Purchase of Ownership Interest in SMI 138
On or about September 29, 2008, South Marsh entered into an Assignment agreement with Ridgelake to acquire a 40% working interest in SMI 138 (as defined above). Pursuant to the Assignment agreement between Ridgelake, South Marsh and Offset Leo LLC, a Delaware limited liability company (“Offset”), which agreement has an effective date of June 1, 2008, Ridgelake will assign a 40% interest to South Marsh and a 40% interest to Offset. Jacobs Oil & Gas, Ltd., which is controlled by our former officer and Director, Frank Jacobs, is a shareholder of Offset. Assignment of the interests to South Marsh and Offset is subject to approval by the Minerals Management Service of the United States Department of the Interior (the “MMS”). South Marsh is currently qualified by the MMS to own any oil and gas lease of submerged lands under the Outer Continental Lands Act. After its entry into the Assignment agreement, South Marsh filed for approval of the assignment with the MMS and anticipates receiving approval from the MMS within the ensuing weeks of this Report. South Marsh previously held the right to an 11.25% working interest in SMI 138, which rights have lapsed as of the date of this filing. Prior to its entry into the Assignment agreement, Offset provided a payment of $25,000 to Ridgelake as consideration for the assignment, of which we were responsible for repaying $12,500 of such payment to Offset. We have not made this $12,500 payment to Offset to date.
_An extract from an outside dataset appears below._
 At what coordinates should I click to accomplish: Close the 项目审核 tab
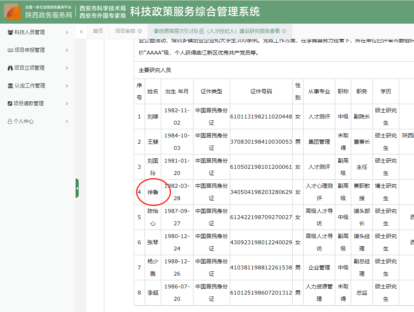140,31
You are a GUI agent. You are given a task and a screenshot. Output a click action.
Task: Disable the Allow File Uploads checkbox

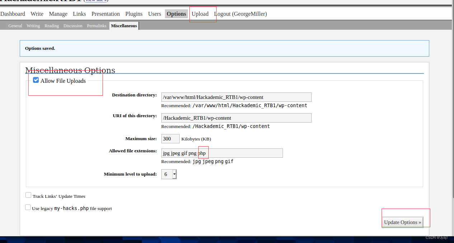pos(36,80)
The assignment is subject to all royalty and overriding royalties that burden the lease, including the following royalties and overriding royalties: (a) a 16.66667% royalty payable to the United States of America under the terms of the SMI 138 lease, (b) a 3.33333% of 8/8ths overriding royalty interest that was previously granted to Beacon Exploration and Production Company, L.L.C. by Ridgelake in December 2005, and (c) overriding royalty interests in the amount of 1/3rd of 1.0% of 8/8ths each (a total of 1.0% of 8/8ths) previously granted by Ridgelake in December 2006 to (1) Petrosand Energy, L.L.C., (2) Digwell Energy, L.L.C. and (3) Delta Oil and Gas, L.L.C. Further, pursuant to the Assignment agreement, Ridgelake reserved to itself an additional 4.0% of 8/8ths overriding royalty interest (the “Additional Interest”) which shall attach to all oil, gas, and other minerals which are allocated under the Assignment agreement. The Additional Interest shall be free of drilling and operating expenses, but shall bear its proportionate part of severance and production taxes.
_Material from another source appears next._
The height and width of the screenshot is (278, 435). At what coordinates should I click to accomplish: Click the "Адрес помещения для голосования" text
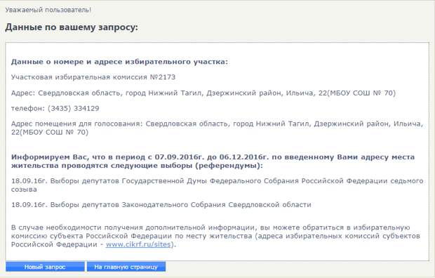[76, 124]
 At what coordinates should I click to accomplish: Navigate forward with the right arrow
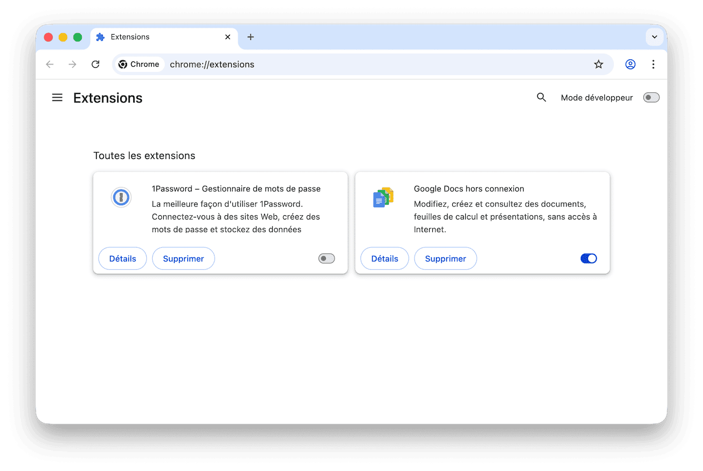pyautogui.click(x=72, y=64)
Assuming the assignment is approved by the MMS, the Company will focus on the development and drilling of SMI 138 sometime in 2009. A well on SMI 138 is anticipated to cost approximately $6 million, which funds the Company anticipates it will require in the second quarter of 2009. The well will likely be funded by farming down the Company’s working interest in SMI 138 in the form of a lesser percentage working interest. There are no assurances however, that the Company will be able to make such an arrangement with any other operators and/or that the Company will have sufficient funds to pay the development costs of SMI 138 when such payments are required.
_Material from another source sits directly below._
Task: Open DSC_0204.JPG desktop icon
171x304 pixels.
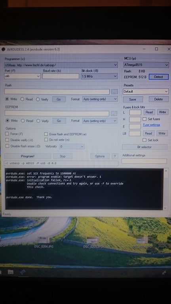Action: 44,243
If and when the Company finalizes terms for the transfer of South Marsh to a third party entity, as described above under “Agreement Regarding the Sale of South Marsh,” Velocity Oil & Gas, Inc. will apply to the MMS to be registered as a qualified holder of offshore licenses, and the 40% SMI 138 interest will be transferred from South Marsh to Velocity Oil & Gas, Inc. prior to closing of the transfer. However, there can be no assurances that the MMS will certify the Company and/or that the transfer from South Marsh to the Company will be approved.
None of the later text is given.